The transformation process is  carried out using preprocess_image() function where the given image string is decoded to jpeg format which is then converted to float32 tensor and then the pixels rescaled to [-1, 1].

prediction_signature = (
               tf.saved_model.signature_def_utils.build_signature_def(
                   inputs={'images': predict_tensor_inputs_info},
                   outputs={'scores': predict_tensor_scores_info},
                   method_name=tf.saved_model.signature_constants.PREDICT_METHOD_NAME
               )
           )

Then we have to create SignatureDefs also called Signature Definition which carries information about model so that it can be later loaded by server.SignatureDefs is composed of three components:

1. Input as a map of string to TensorInfo i.e. predict_tensor_inputs_info
2. Output as a map of string to TensorInfo i.e. predict_tensor_scores_info
3. Method Name which is existing method in loading or tooling system like i.e.”tensorflow/serving/classify”, “tensorflow/serving/predict”, “tensorflow/serving/regress”.Here, we are using tensorflow/serving/predict.

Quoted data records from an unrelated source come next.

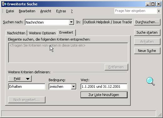The height and width of the screenshot is (118, 163).
Task: Click the Durchsuchen button
Action: coord(147,22)

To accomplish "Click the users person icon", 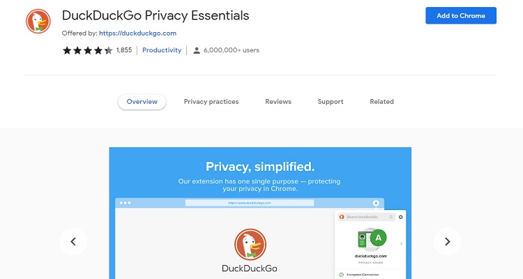I will point(197,50).
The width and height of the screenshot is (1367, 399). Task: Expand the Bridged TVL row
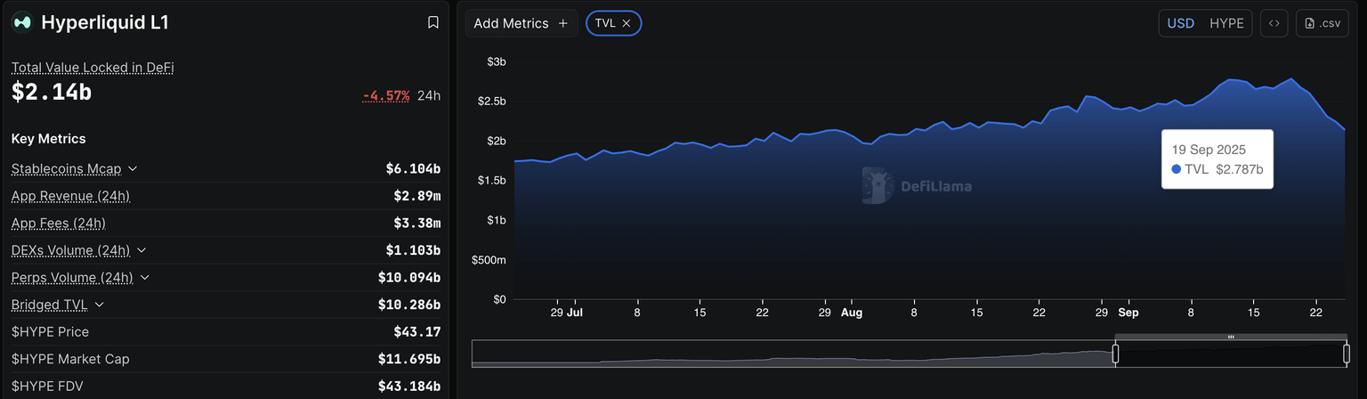(100, 305)
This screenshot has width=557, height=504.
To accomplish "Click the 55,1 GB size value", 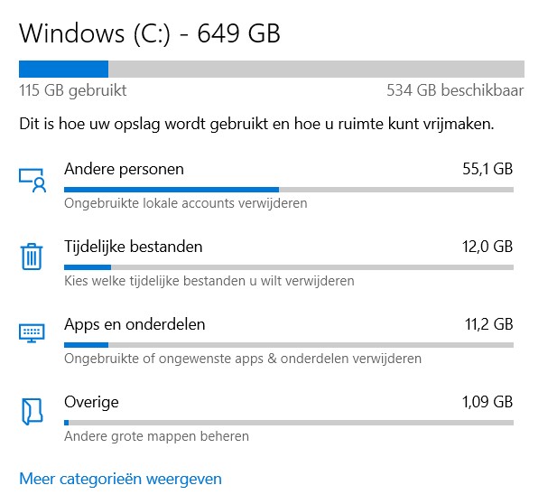I will (x=487, y=169).
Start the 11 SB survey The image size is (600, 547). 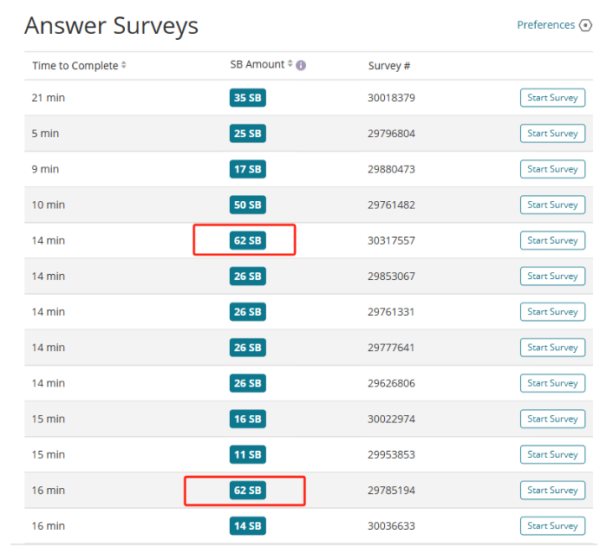pos(552,454)
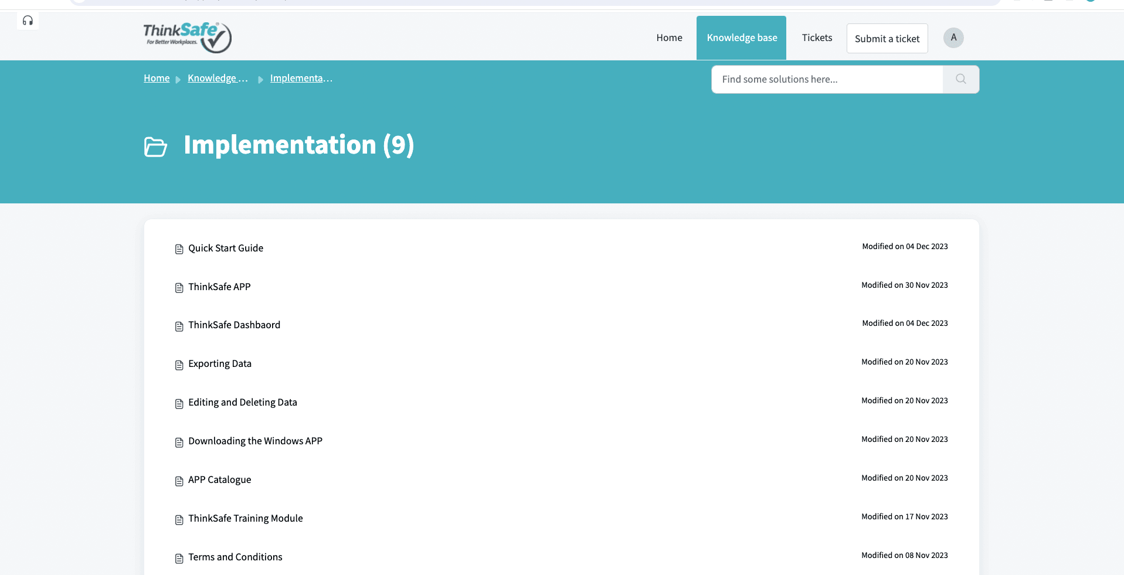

legacy_init_op = tf.group(tf.tables_initializer(), name='legacy_init_op')

builder.add_meta_graph_and_variables(
sess, [tf.saved_model.tag_constants.SERVING],
signature_def_map={
'predict_images': prediction_signature
},
legacy_init_op=legacy_init_op)

builder.save()

print("Successfully exported Image Classification model version '{}' into '{}'".format(
FLAGS.model_version, FLAGS.output_dir))

Then we save the model.The model is saved in protobuf format.The model is saved with    version number associated to it as its folder name which is then identified by tensorflow serving for running it.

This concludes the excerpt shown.